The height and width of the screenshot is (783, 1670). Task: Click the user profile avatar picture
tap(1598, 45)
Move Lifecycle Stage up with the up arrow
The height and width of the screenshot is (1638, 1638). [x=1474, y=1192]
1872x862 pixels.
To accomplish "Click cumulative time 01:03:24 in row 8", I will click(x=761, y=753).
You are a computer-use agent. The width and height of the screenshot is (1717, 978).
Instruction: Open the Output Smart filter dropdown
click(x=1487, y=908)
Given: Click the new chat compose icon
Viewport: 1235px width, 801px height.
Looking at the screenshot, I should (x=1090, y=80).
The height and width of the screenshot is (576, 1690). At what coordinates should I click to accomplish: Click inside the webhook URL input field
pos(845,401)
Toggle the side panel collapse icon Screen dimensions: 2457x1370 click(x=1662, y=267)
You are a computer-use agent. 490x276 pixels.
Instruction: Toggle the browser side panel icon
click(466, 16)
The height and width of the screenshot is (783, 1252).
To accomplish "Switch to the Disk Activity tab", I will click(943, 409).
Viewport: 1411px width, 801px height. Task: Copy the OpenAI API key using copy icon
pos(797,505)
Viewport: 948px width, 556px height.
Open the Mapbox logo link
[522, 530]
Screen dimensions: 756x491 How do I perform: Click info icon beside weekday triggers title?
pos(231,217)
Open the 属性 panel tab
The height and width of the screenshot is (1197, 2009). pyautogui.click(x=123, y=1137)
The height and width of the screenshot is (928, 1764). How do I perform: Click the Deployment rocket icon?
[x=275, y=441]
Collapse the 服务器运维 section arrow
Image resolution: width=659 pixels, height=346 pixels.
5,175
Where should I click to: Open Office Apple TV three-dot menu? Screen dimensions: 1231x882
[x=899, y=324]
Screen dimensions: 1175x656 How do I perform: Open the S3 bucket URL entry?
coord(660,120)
====================
:: YOUR TASK ::
Search the material above for the word "will", and return each line that holds it.

:: OUTPUT BELOW ::
To accomplish "Click cumulative time 01:03:24 in row 8", I will click(x=761, y=753).
To accomplish "Switch to the Disk Activity tab", I will click(943, 409).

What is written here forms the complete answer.